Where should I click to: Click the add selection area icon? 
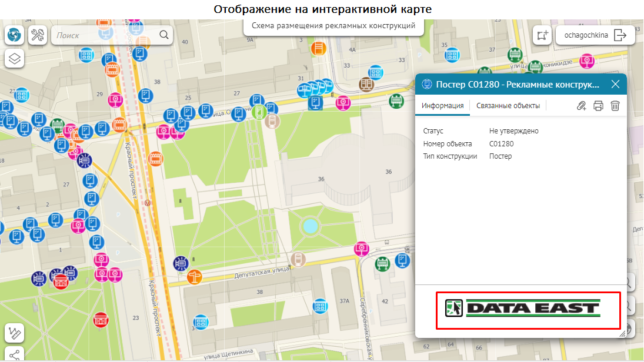click(542, 35)
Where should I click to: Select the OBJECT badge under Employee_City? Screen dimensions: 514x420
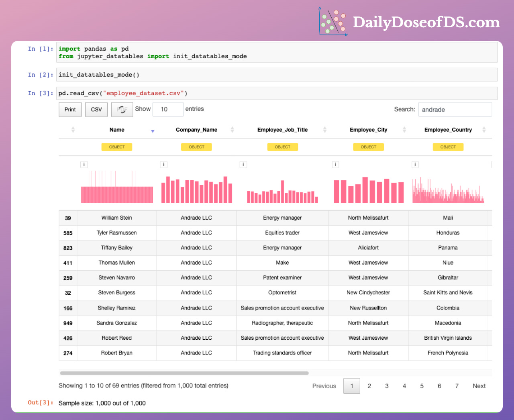[368, 147]
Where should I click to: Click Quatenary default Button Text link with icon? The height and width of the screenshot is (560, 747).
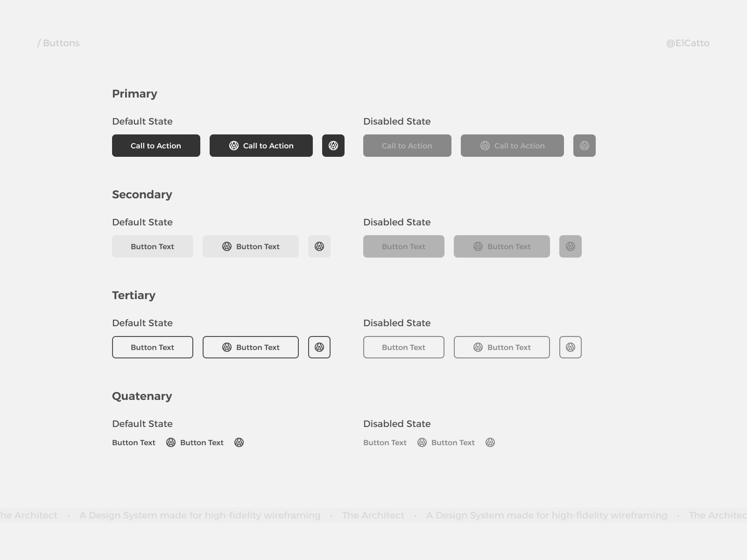195,442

§ PROBLEM TO WORK ON
Starting at the line that holds "Where should I click to: Click Quatenary", print each line through the last one of the entries above, exactly and with both ends included; no pictures.

§ ANSWER BOX
Where should I click to: Click Quatenary default Button Text link with icon? The height and width of the screenshot is (560, 747).
195,442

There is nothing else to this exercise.